- PROVIDED MATERIAL
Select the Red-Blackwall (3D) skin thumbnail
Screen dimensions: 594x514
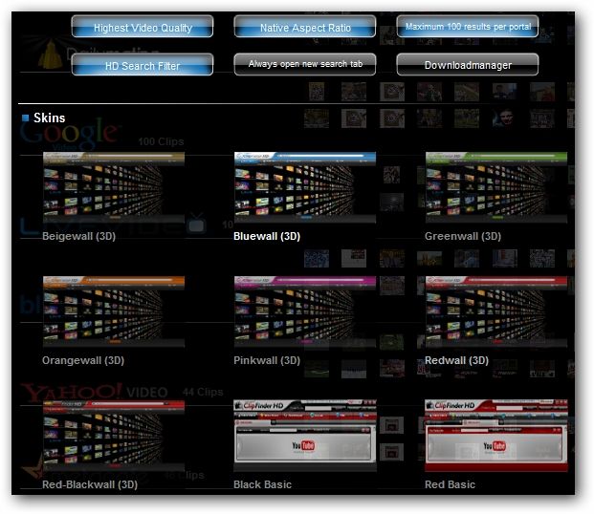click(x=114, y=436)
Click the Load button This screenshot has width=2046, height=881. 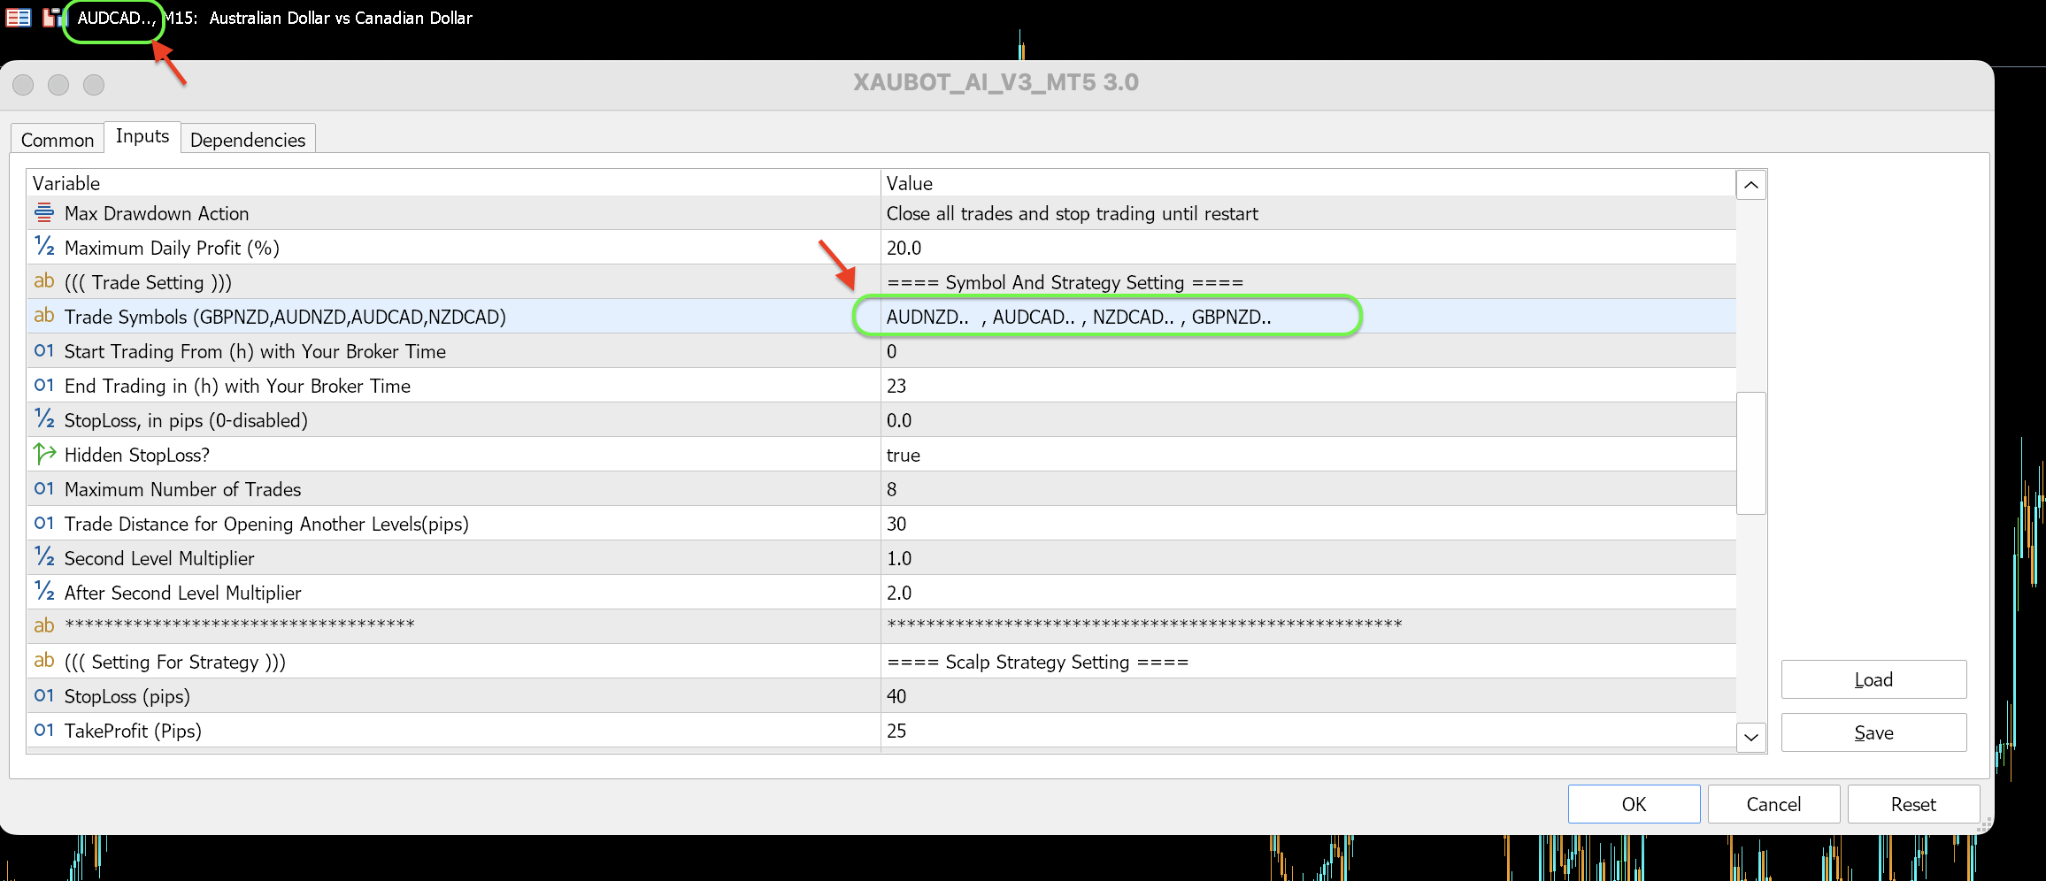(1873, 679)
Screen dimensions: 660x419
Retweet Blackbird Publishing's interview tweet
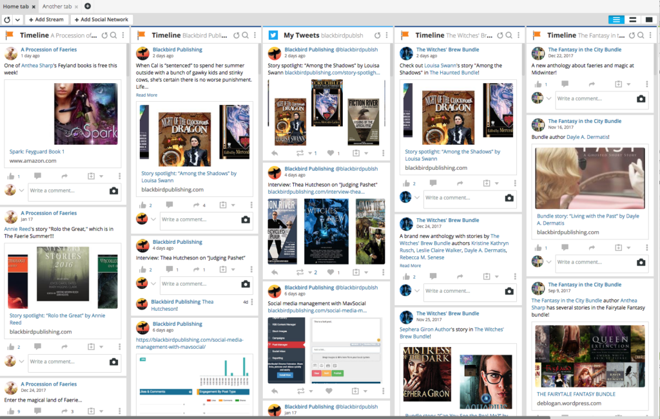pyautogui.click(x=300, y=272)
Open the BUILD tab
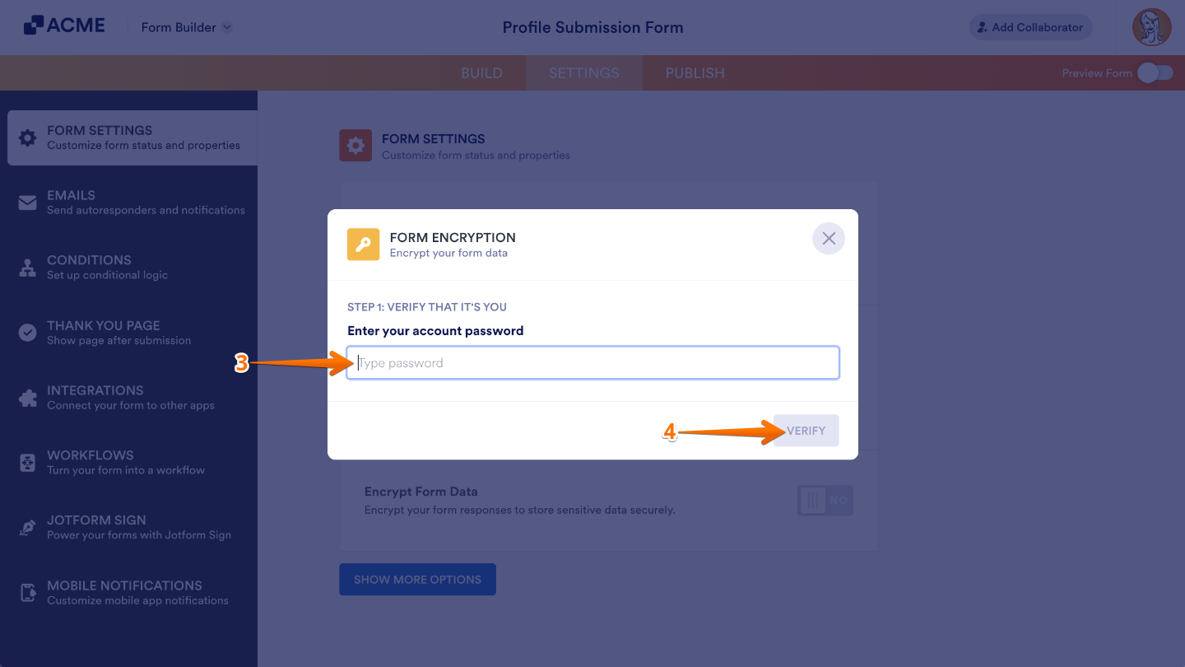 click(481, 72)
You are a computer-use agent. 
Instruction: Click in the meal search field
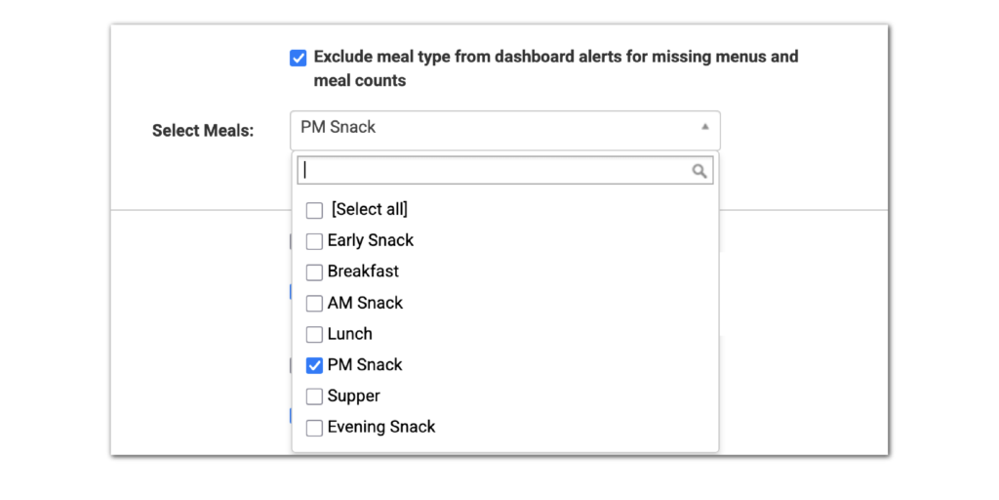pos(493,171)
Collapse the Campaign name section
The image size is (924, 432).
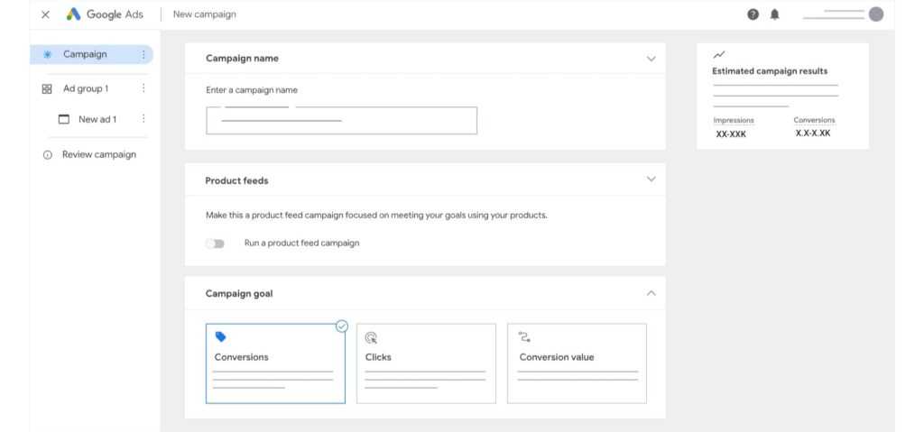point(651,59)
--
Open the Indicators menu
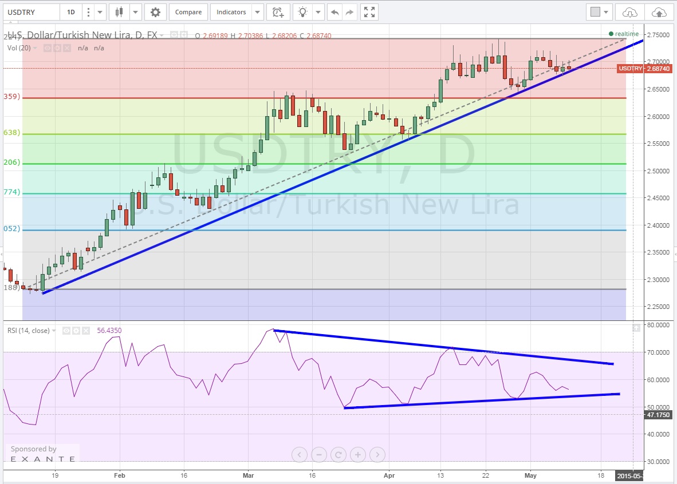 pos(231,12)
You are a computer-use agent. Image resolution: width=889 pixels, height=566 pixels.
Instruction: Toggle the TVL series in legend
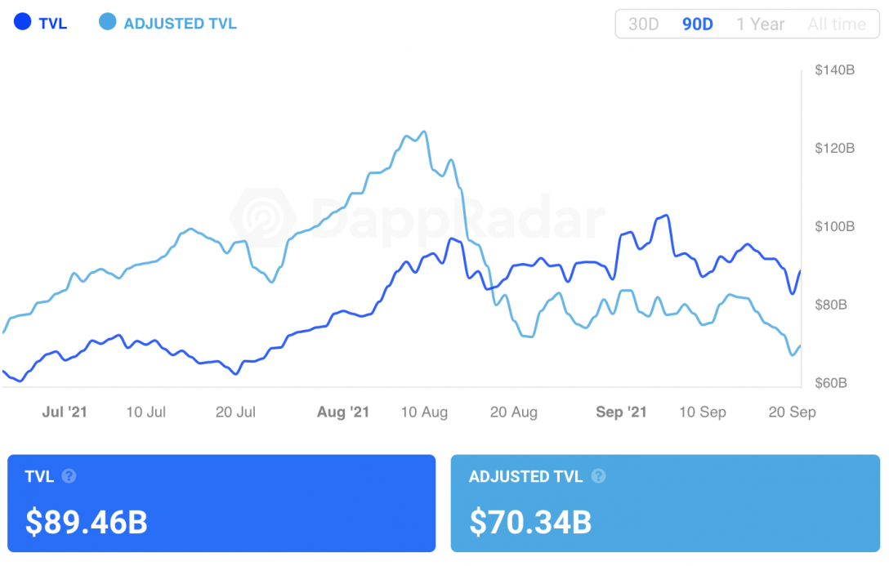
==
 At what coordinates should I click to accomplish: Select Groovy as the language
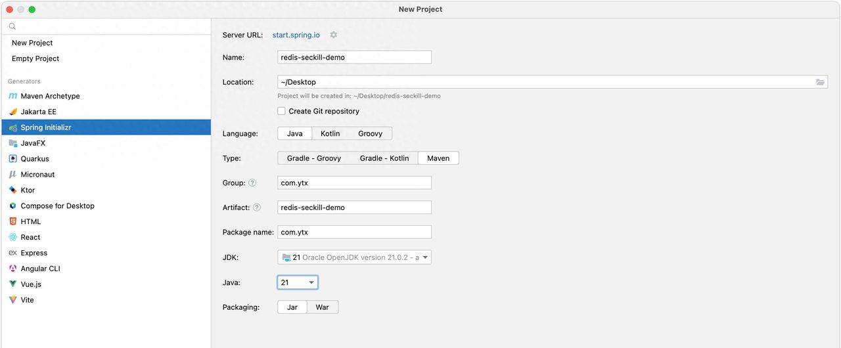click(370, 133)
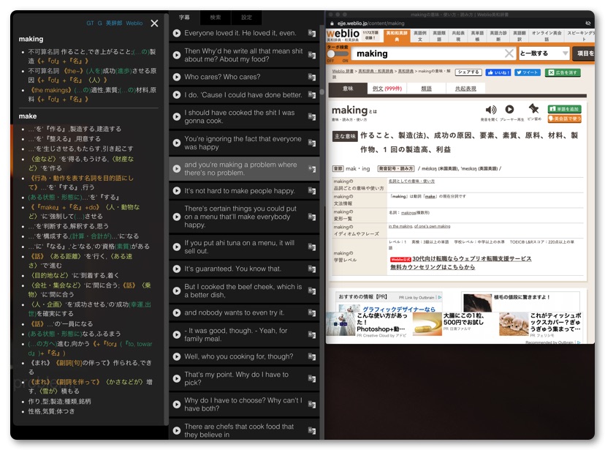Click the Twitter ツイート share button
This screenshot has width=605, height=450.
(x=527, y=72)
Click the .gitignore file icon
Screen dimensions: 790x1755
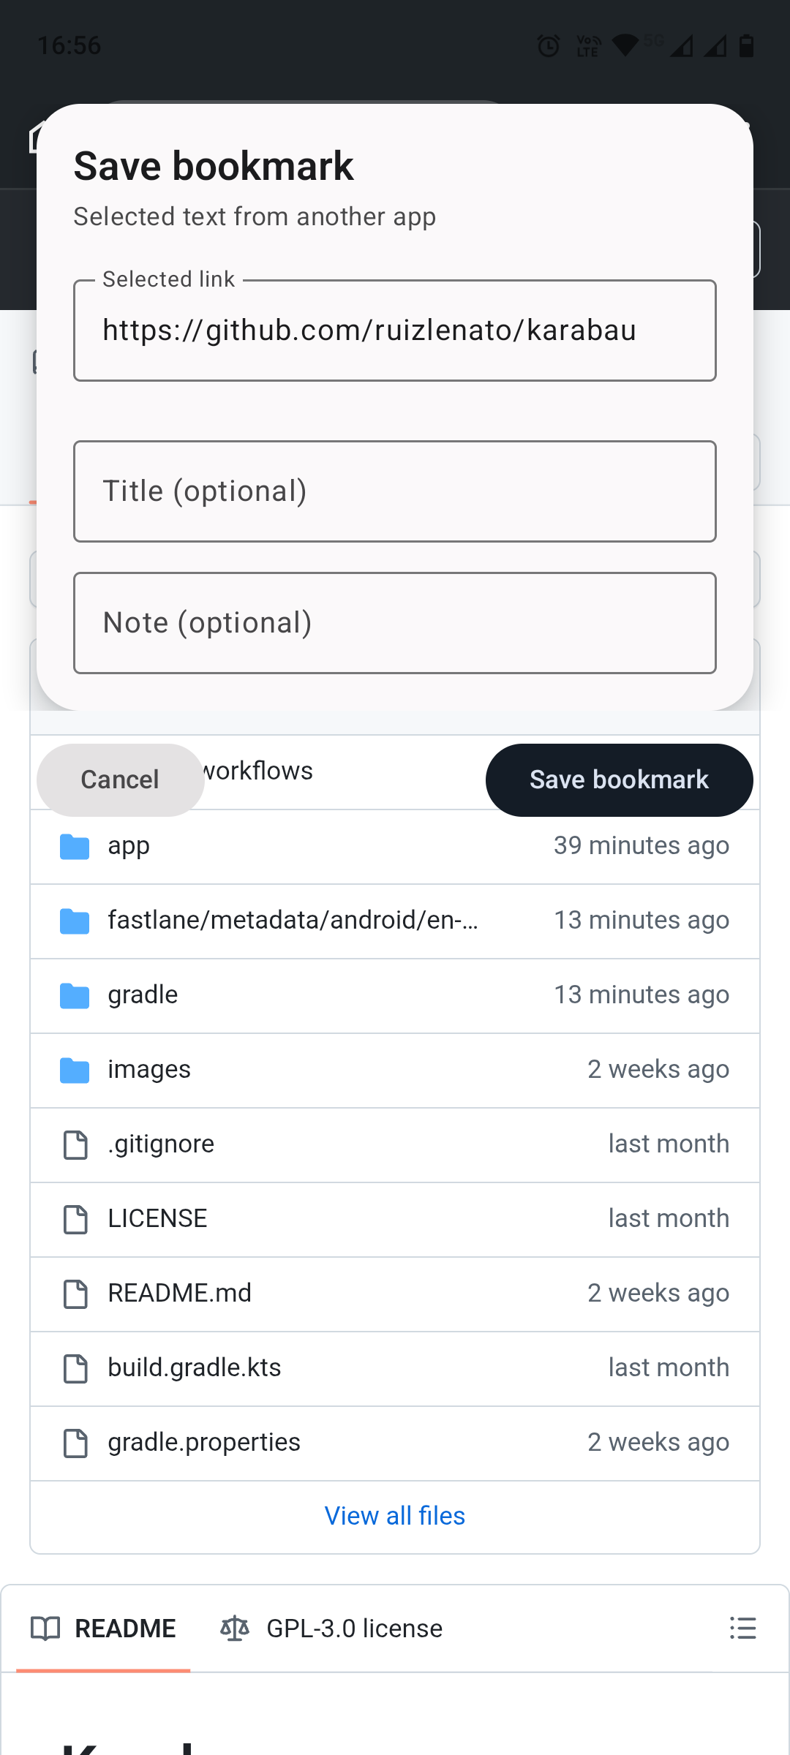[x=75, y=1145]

- WORK INSTRUCTION
Collect every line above that contains the word "agent".

- ANSWER SECTION
You are a computer-use agent. 
You are a computer-use agent. Image resolution: width=889 pixels, height=566 pixels.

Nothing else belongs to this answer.